The retail sales numbers were the last of the major components that go into the calculation of economic growth for August, with no major releases planned next week.

Earlier, wholesale trade, manufacturing, net trade, and exports all came in stronger than many had expected. The only real weakness during the month came in home starts and hours worked.

Employment was also positive in August, with a gain of 36,000 jobs.

Holt noted that not all factors that contribute to the health or weakness of the economy are released prior to the GDP report — utilities, services and resource extraction data come out afterwards — so there remains some guesswork involved in forecasting the overall figure.

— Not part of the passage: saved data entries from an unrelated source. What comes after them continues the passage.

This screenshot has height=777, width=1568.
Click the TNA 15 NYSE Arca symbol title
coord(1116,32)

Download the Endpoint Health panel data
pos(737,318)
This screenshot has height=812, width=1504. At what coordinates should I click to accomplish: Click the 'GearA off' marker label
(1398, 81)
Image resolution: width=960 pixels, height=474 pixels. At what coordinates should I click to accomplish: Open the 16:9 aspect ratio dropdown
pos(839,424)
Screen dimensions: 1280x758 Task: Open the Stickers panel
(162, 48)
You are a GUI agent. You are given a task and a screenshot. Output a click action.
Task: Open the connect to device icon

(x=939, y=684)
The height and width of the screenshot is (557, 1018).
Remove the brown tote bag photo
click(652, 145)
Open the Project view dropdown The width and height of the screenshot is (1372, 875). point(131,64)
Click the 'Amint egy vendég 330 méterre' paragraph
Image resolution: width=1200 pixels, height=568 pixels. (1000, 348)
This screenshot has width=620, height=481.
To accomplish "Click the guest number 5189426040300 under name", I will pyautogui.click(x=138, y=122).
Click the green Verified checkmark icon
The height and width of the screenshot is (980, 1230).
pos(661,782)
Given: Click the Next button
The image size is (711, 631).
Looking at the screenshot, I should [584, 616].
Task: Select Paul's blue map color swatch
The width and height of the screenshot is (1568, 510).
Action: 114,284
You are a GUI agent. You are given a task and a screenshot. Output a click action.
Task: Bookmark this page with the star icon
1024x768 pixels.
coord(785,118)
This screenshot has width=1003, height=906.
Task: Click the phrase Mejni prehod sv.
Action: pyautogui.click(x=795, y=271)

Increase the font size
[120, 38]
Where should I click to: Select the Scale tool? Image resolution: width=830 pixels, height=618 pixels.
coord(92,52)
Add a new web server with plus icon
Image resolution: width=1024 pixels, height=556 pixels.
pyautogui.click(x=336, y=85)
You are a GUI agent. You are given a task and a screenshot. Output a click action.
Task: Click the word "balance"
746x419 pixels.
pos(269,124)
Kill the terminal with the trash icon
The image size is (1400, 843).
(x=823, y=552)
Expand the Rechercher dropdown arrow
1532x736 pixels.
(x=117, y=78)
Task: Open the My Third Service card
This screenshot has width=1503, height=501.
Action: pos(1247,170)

But the retail data was particularly welcome given that the sector had been soft for about half a year.

In its latest economic outlook released this week, the Bank of Canada said it expected household expenditures and the housing market to continue to decelerate, in part because Canadians are already carrying sky-high debt loads.

In the Friday report, Statistics Canada found retail sales gained in six subsectors representing 70 per cent of the total, including new vehicle sales, furniture and purchases at gasoline stations.

CIBC chief economist Avery Shenfeld cautioned that a strong month should not be read as indicative of a trend, regardless of whether the number is high or low.

Using a longer lens, Shenfeld noted that Canada hasn’t had a good GDP advance since March, when the economy grew at a 0.6 per cent clip from the previous month.

March’s reading was followed by a string of anemic numbers that sliced second-quarter growth to two per cent annualized from the first quarter’s 5.8 per cent — the fastest pace of growth in a decade.

“August looks like a 0.3, which if you could match it month after month would give you growth of three to four per cent,” Shenfeld said.

However, few expect Canada will keep growing at that rate for the rest of the year, given that the global and U.S. economies remain weak, excepting China. Nor are Canadian consumers likely to sustain the economy as they did during the recession.

The Bank of Canada expects that the economy grew 1.6 per cent in the third quarter and will do a little better at 2.6 per cent in the last three months of the year. It sees the economy expanding by 2.3 per cent in 2011.

“We’re seeing generally soft economic numbers, but we’re not seeing any news that spells recession,” Shenfeld stressed.

In other news Friday, Statistics Canada reported that the country’s inflation rate rose two-tenths of a point to 1.9 per cent, with underlying price pressures remaining subdued.

Bank of Montreal economist Douglas Porter said the combination of low inflation and tepid growth should restrain the Bank of Canada from raising interest rates until at least next spring.